NESQUEHONING -- Some people who live in Nesquehoning say it was just an accident waiting to happen with a police officer involved in a deadly crash Monday night.
Investigators still won't say why that officer had his lights and siren on at the time of the wreck but some residents have filed complaints about him in the past.
State police didn't give us any update Wednesday on their investigation into the deadly crash involving Officer Steven Homanko but we did learn he's not scheduled for any on-duty shifts in Nesquehoning after what happened.
There is a lot of talk in that community about the crash and about Officer Homanko.

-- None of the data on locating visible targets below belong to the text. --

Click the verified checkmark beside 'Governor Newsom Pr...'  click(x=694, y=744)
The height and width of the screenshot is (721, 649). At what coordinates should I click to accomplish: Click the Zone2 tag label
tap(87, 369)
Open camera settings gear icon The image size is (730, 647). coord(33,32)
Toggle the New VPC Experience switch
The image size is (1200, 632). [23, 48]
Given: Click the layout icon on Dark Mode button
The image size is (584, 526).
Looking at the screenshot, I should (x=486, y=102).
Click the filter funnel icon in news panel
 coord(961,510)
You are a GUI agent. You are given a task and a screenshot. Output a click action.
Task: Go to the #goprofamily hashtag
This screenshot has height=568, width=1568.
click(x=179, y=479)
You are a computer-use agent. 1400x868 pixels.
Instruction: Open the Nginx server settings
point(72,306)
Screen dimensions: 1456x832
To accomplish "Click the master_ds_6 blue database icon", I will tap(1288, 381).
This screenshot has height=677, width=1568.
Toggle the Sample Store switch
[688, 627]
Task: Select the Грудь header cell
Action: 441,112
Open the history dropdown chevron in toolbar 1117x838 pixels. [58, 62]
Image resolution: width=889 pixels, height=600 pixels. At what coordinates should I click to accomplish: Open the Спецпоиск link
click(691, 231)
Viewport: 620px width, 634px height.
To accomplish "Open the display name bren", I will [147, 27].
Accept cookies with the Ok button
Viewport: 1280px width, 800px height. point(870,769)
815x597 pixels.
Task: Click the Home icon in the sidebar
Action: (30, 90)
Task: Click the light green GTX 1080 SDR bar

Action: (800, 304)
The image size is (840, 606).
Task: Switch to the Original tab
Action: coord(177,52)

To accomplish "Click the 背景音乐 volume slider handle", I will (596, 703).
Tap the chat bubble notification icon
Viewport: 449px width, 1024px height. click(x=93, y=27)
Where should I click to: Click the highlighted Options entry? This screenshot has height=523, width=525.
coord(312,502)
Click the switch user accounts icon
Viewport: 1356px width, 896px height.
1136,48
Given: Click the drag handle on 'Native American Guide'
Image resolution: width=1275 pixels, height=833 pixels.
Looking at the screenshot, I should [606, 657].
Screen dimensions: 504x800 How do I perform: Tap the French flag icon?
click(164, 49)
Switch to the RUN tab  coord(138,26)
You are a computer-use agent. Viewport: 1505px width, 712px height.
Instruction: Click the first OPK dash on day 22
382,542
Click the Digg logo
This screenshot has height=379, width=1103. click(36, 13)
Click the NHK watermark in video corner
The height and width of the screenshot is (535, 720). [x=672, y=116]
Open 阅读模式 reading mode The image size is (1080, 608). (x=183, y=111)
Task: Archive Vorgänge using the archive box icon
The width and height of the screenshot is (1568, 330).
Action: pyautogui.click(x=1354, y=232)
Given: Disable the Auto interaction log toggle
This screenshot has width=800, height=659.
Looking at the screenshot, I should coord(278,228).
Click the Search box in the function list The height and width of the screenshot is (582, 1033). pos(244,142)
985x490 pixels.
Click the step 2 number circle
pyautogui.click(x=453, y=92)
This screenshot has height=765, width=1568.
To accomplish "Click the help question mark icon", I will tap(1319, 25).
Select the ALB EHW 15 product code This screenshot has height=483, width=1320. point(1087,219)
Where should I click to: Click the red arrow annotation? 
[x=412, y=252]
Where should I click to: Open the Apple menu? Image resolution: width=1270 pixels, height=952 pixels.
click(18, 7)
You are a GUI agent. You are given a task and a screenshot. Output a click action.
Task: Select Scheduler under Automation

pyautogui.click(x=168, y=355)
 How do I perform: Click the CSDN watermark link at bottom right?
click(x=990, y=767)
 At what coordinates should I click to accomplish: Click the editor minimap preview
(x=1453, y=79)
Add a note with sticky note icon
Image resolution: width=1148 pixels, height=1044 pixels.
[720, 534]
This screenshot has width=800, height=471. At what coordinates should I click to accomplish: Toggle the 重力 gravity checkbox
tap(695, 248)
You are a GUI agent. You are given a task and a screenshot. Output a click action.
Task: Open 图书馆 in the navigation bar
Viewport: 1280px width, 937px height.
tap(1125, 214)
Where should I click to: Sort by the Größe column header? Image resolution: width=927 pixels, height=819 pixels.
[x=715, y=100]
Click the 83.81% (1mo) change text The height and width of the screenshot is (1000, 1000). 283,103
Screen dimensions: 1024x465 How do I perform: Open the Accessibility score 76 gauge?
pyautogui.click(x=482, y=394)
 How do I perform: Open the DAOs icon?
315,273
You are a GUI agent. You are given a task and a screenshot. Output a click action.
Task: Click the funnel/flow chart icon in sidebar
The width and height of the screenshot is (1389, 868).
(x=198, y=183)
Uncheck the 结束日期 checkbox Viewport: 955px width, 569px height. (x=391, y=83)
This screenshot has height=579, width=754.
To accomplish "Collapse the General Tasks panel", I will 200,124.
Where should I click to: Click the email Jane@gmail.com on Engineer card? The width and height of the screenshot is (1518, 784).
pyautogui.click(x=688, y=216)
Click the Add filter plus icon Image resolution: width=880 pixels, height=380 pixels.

As state police investigate the deadly crash that happened along Route 209 in Nesquehoning Monday night, they have been looking for witnesses who saw anything related to this wreck.
We found one.
"I was getting on the Main Street right before the post office had to pull over because I saw the cop coming behind me flying; he was coming off 54, flying behind me so I had to pull over."
She says that was minutes before the crash. She wasn't sure which officer was driving, but wasn't surprised seeing a cop speeding on Route 209, she and many others here say it happens a lot with Officer Steven Homanko and another part-time officer.
Investigators say Homanko had lights and siren on when he lost control and crashed, killing Carola Sauers of Hazleton and injuring her husband.
State troopers won't say if there was a chase.
"I didn't see him chasing nobody," said the person we talked to. "I was in front of him so I had to pull over, so I'm sure if he was chasing someone. He would have been behind me, the car."
The borough council president tells us Officer Homanko is not suspended from the Nesquehoning police department but the part-time officer is not scheduled for any shifts because of his injuries. Now the council president says the borough is waiting for the state police to finish their investigation.
"I have no problem with the police department as a whole but this part-time officer and another has been going out of bounds," said Nesquehoning resident Ed Wise.
Wise recently filed a complaint saying he was mistreated by Officer Homanko during a routine traffic stop.
"Instead of serve and protect, they just seem to be determined to see how many stops or arrests they can get and something terrible has happened," Wise said.
"I feel bad for that woman. I've said to the people who live and work here something's going to happen bad, I've said that so many times and guess what? Rest in peace. I feel really bad for them, I really do."
Carbon County 911 dispatchers wouldn't release the transcript of transmissions from Officer Steven Homanko on Monday night, but did say he was not dispatched to a specific call at the time.
Officer Homanko is also a part-time officer in McAdoo. The mayor wouldn't say it he'll be scheduled for any shifts there.